In Feminist Fightback, we think it is necessary to take the material realities of women’s lives as a starting point. In this period of austerity for some these realities are particularly harsh. Cuts exacerbate the already-existing inequalities in our society. As Sisters Uncut drew attention to brilliantly last week, cuts to domestic violence services make life more dangerous for women, and Black women in particular, with many specialist services for Black and Minority Ethnicity women the first to go.

Save Our NuseriesClosure of nurseries and children’s centres, reduction in disability benefit and the cutting of free school meals, to name but a few recent government decisions, all have the aim of reducing what we can access in the public realm. The labour required to keep people fed and cared for – what is sometimes referred to as ‘social reproduction’ – is pushed back from the public to the private sphere of the home. In the home, it is usually carried out for free by women, or for low wages by migrant women in particular. We have been involved in struggles locally around some of these cuts: against cuts to nursery provision in Hackney, against housing policies which see people forced to move out of their borough while hundreds of flats lie empty as part of the Focus E15 campaign in Stratford, and against the closure of The Women’s Library just down the road from here in Aldgate East.

It’s hard not to just be on the defensive in this time of huge public sector cuts, and as we join with others in opposing the cuts, we want to try to not just defend our existing, often unsatisfactory, public services, but to use these struggles as a space for thinking about better ways to organise our society and our lives.
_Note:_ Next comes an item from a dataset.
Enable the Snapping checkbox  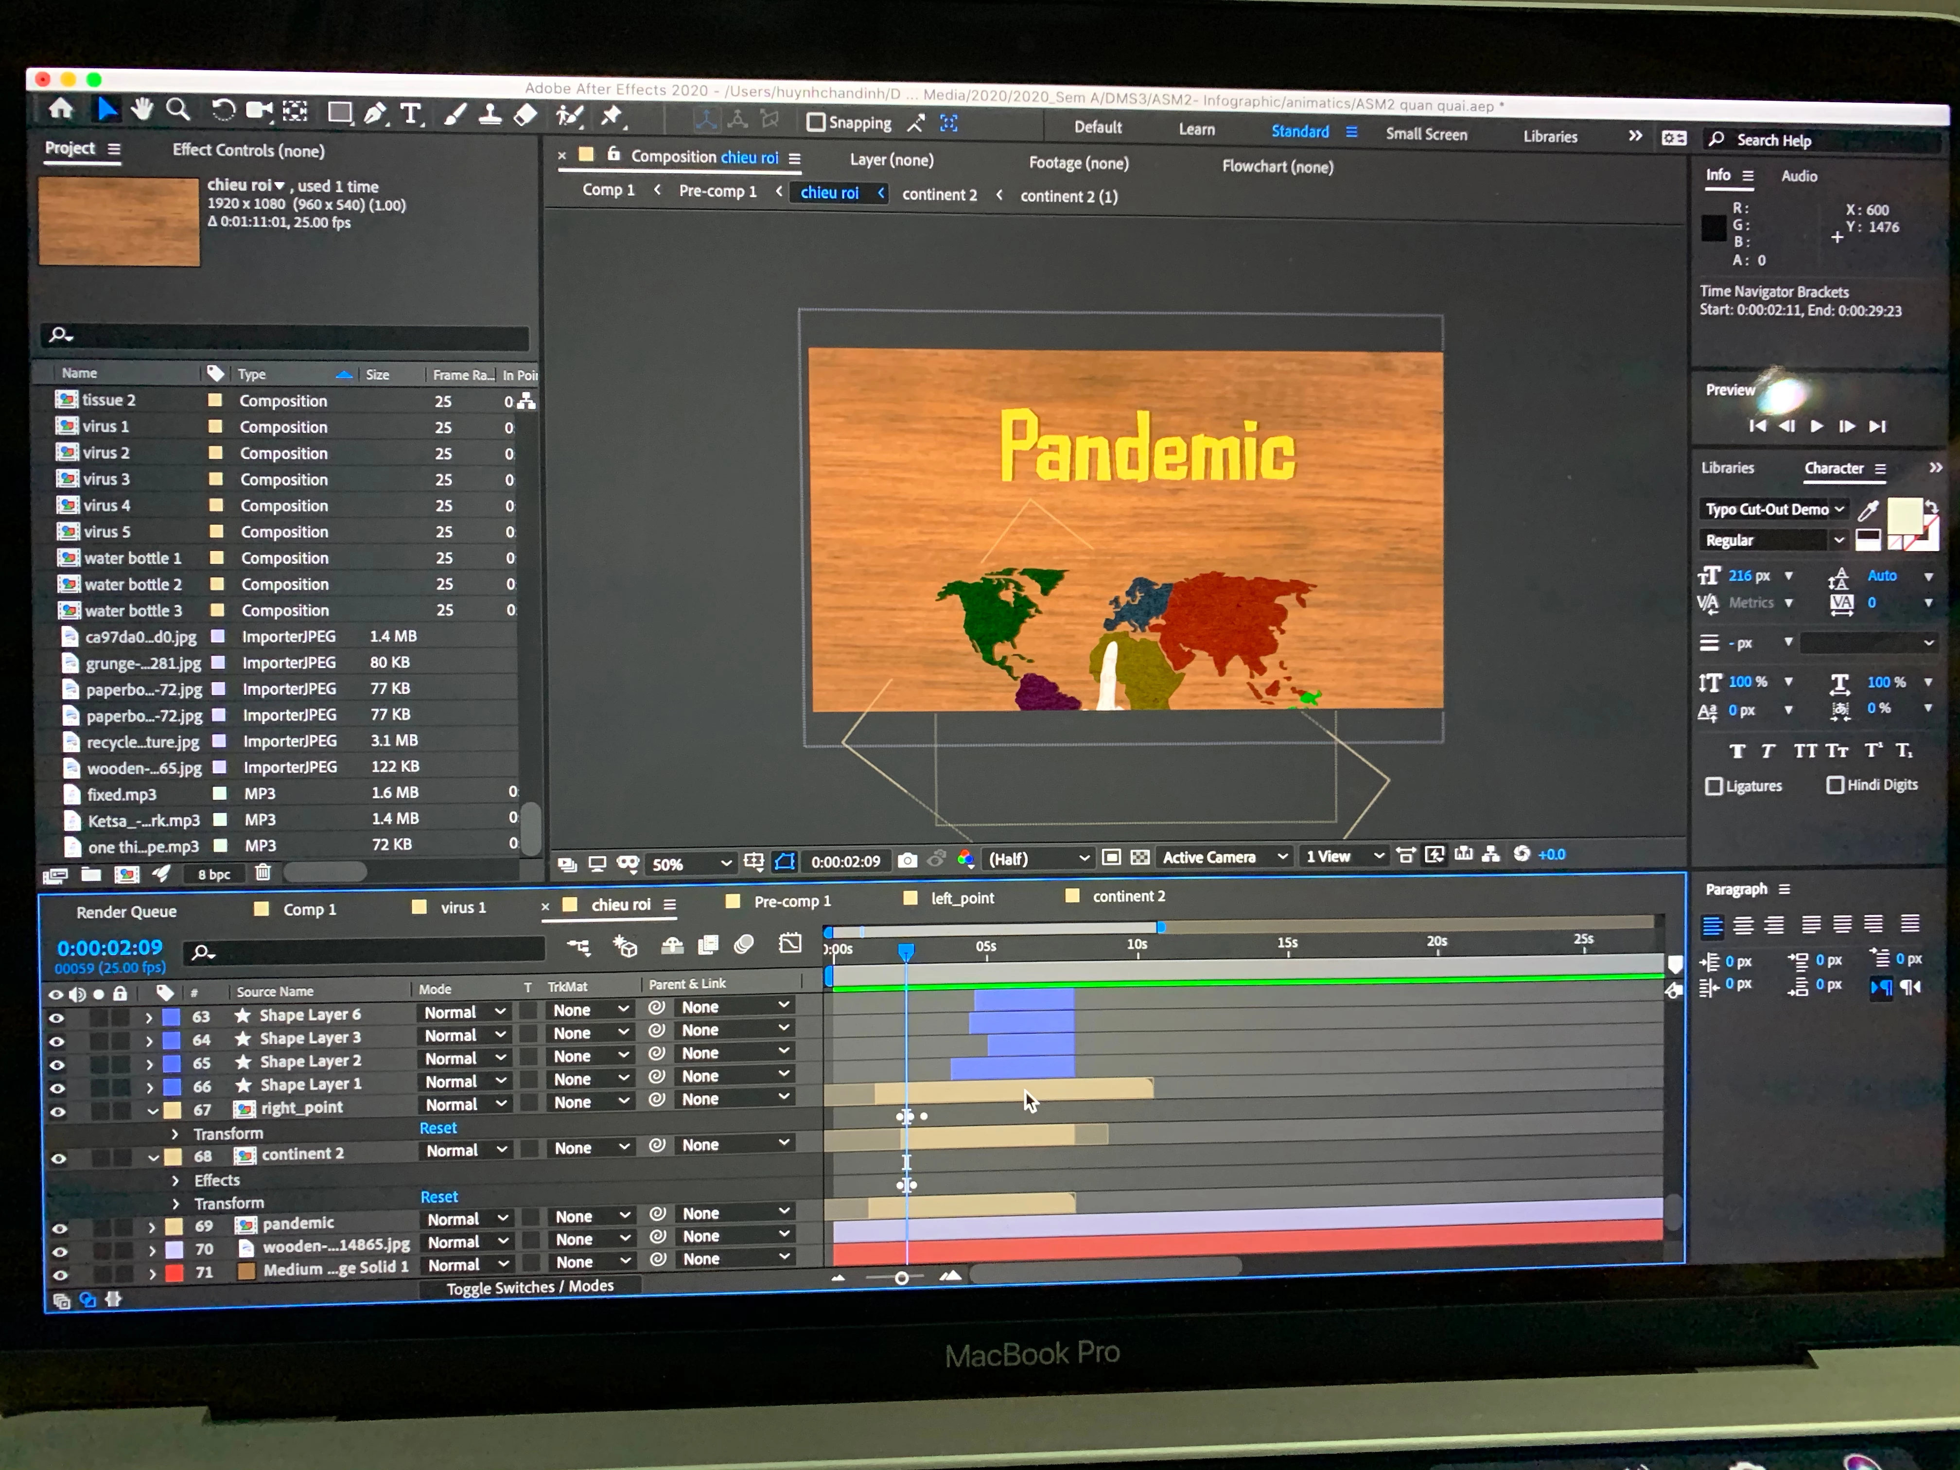[x=816, y=122]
Our struggles against austerity need to involve a collective imagining of alternatives. At its best, the doing of politics together that being involved in a movement involves can provide tiny glimpses of how we might be together differently in a world beyond capitalism.
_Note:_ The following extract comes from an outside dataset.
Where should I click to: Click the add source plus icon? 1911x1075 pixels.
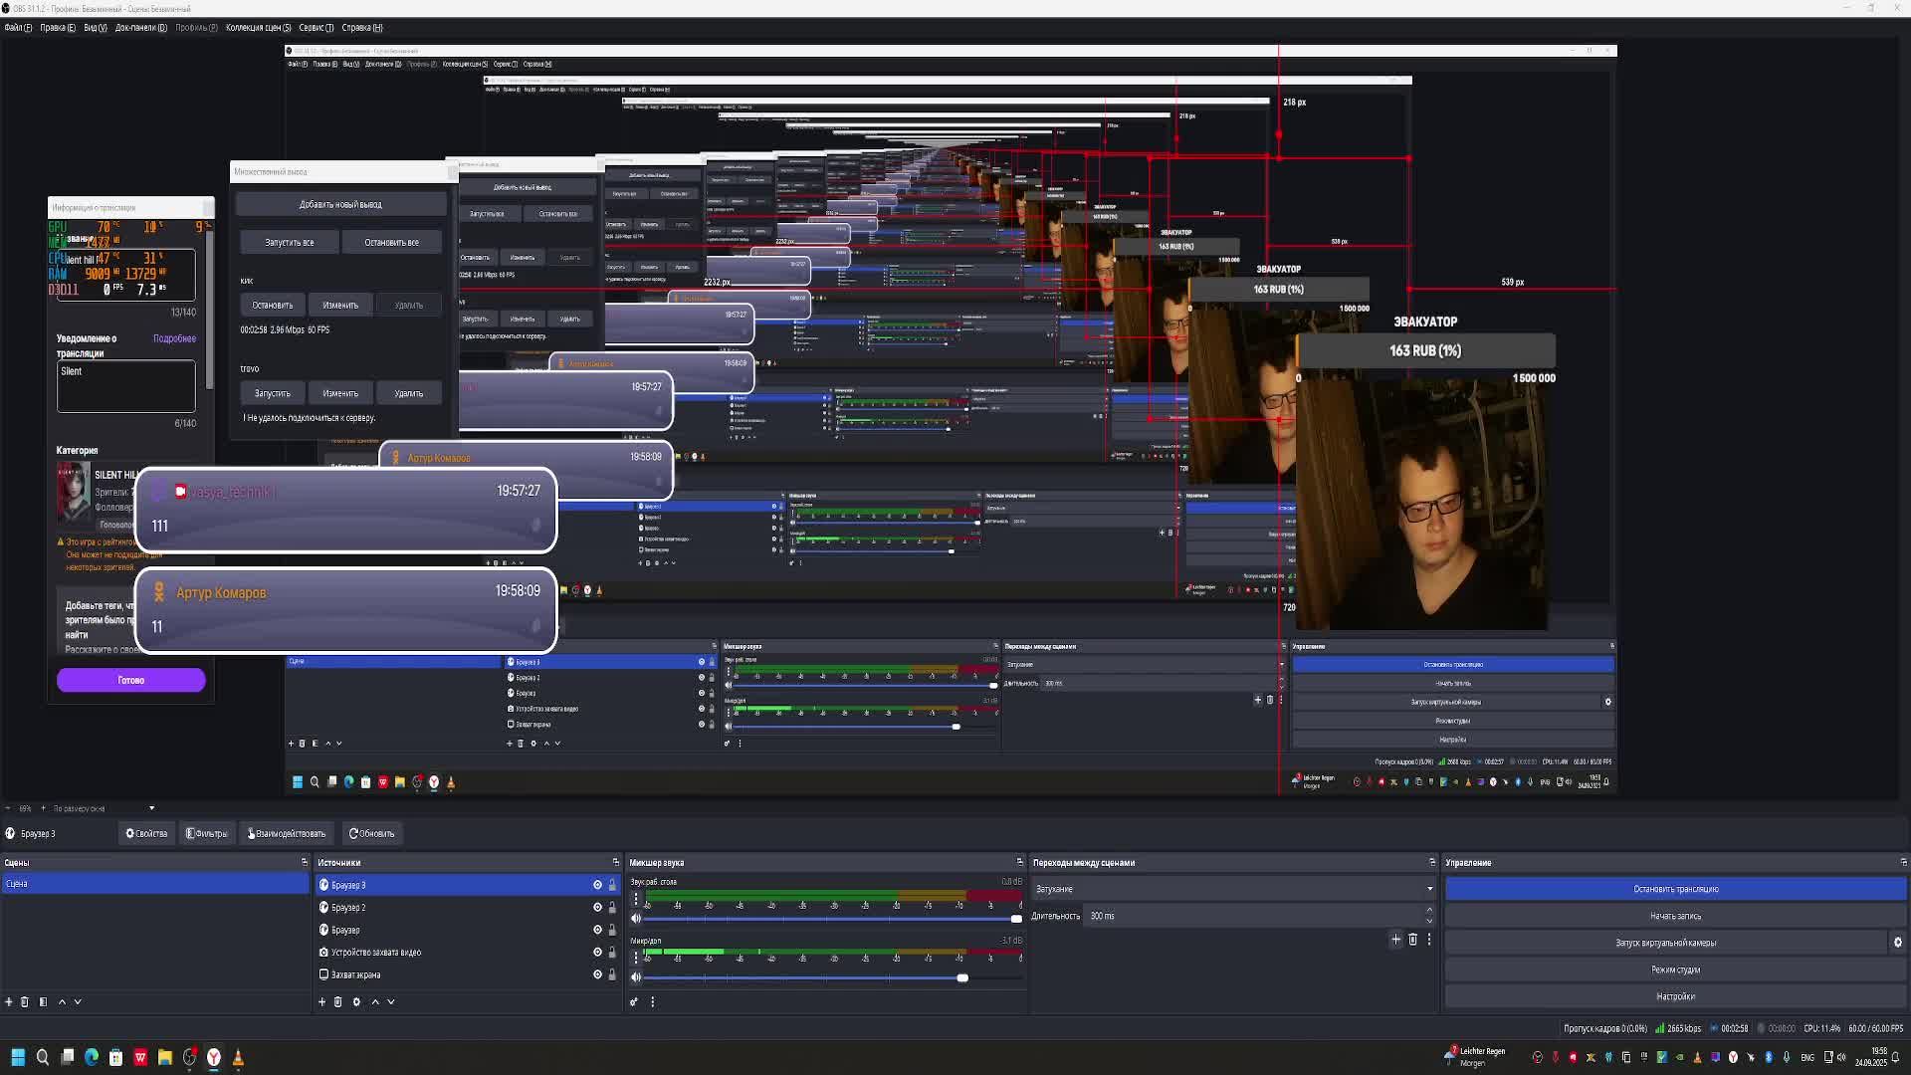coord(321,1001)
What the film shows us is that feminism has always been about the doing of politics, not just an abstract theory. The injustices that we face require us to work collectively to change them. Though our actions may be local, the structures of power that they reveal are global in scale. Challenging the brutality of the capitalist state requires us to be disruptive, to force an interruption of business as usual. This is what we will do on 7th November, when under the banner of Movement for Justice by Any Means Necessary, thousands will gather at Yarl’s Wood, an immigration detention centre for women in Bedfordshire, to demand its closure, and the end of the practice of detention. Part of the proceeds from the screening tonight will go towards this, subsidising transport to allow everyone, including asylum seekers made destitute by the state, to travel to the demonstration. Feminist Fightback will be there, and we hope you will too.